Transcribe each record below character for character.

====== Data in this exercise

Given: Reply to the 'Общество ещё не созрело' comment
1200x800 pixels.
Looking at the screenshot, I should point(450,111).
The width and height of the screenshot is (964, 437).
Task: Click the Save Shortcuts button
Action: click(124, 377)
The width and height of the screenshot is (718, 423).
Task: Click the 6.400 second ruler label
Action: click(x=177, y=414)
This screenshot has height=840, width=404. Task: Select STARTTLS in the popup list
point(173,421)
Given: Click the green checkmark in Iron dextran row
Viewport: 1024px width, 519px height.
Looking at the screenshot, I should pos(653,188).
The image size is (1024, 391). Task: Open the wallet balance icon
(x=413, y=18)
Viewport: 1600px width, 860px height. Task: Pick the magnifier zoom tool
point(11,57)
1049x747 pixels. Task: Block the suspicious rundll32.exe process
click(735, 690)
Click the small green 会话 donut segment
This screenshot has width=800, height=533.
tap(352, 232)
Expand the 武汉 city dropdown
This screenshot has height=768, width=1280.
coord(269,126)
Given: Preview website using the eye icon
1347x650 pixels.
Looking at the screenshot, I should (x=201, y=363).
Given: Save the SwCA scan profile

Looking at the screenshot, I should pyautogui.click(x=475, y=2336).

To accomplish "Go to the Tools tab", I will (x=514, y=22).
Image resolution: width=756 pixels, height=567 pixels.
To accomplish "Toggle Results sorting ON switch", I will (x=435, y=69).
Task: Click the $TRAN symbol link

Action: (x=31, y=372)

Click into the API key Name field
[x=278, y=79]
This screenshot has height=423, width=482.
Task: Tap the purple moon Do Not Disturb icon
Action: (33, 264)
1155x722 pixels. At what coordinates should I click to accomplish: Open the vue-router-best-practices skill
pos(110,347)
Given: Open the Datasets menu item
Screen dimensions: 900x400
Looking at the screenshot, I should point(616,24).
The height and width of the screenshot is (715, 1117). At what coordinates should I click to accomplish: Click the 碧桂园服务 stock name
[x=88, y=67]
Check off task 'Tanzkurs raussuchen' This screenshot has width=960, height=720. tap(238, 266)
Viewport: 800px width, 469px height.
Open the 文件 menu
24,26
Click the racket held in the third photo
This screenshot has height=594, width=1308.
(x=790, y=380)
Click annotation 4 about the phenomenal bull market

============

• _Result below_:
Given: Reply to the 'Общество ещё не созрело' comment
1200x800 pixels.
Looking at the screenshot, I should point(450,111).
The width and height of the screenshot is (964, 437).
Task: Click the Save Shortcuts button
Action: click(124, 377)
The width and height of the screenshot is (718, 423).
Task: Click the 6.400 second ruler label
Action: click(x=177, y=414)
This screenshot has height=840, width=404. Task: Select STARTTLS in the popup list
point(173,421)
Given: Click the green checkmark in Iron dextran row
Viewport: 1024px width, 519px height.
Looking at the screenshot, I should pos(653,188).
The image size is (1024, 391). Task: Open the wallet balance icon
(x=413, y=18)
Viewport: 1600px width, 860px height. Task: Pick the magnifier zoom tool
point(11,57)
1049x747 pixels. Task: Block the suspicious rundll32.exe process
click(735, 690)
Click the small green 会话 donut segment
This screenshot has width=800, height=533.
tap(352, 232)
Expand the 武汉 city dropdown
This screenshot has height=768, width=1280.
coord(269,126)
Given: Preview website using the eye icon
1347x650 pixels.
Looking at the screenshot, I should (x=201, y=363).
Given: Save the SwCA scan profile

Looking at the screenshot, I should pyautogui.click(x=475, y=2336).

To accomplish "Go to the Tools tab", I will (x=514, y=22).
Image resolution: width=756 pixels, height=567 pixels.
To accomplish "Toggle Results sorting ON switch", I will (x=435, y=69).
Task: Click the $TRAN symbol link

Action: (x=31, y=372)

Click into the API key Name field
[x=278, y=79]
This screenshot has height=423, width=482.
Task: Tap the purple moon Do Not Disturb icon
Action: (33, 264)
1155x722 pixels. At what coordinates should I click to accomplish: Open the vue-router-best-practices skill
pos(110,347)
Given: Open the Datasets menu item
Screen dimensions: 900x400
Looking at the screenshot, I should point(616,24).
The height and width of the screenshot is (715, 1117). At what coordinates should I click to accomplish: Click the 碧桂园服务 stock name
[x=88, y=67]
Check off task 'Tanzkurs raussuchen' This screenshot has width=960, height=720. tap(238, 266)
Viewport: 800px width, 469px height.
Open the 文件 menu
24,26
Click the racket held in the third photo
This screenshot has height=594, width=1308.
(x=790, y=380)
Click annotation 4 about the phenomenal bull market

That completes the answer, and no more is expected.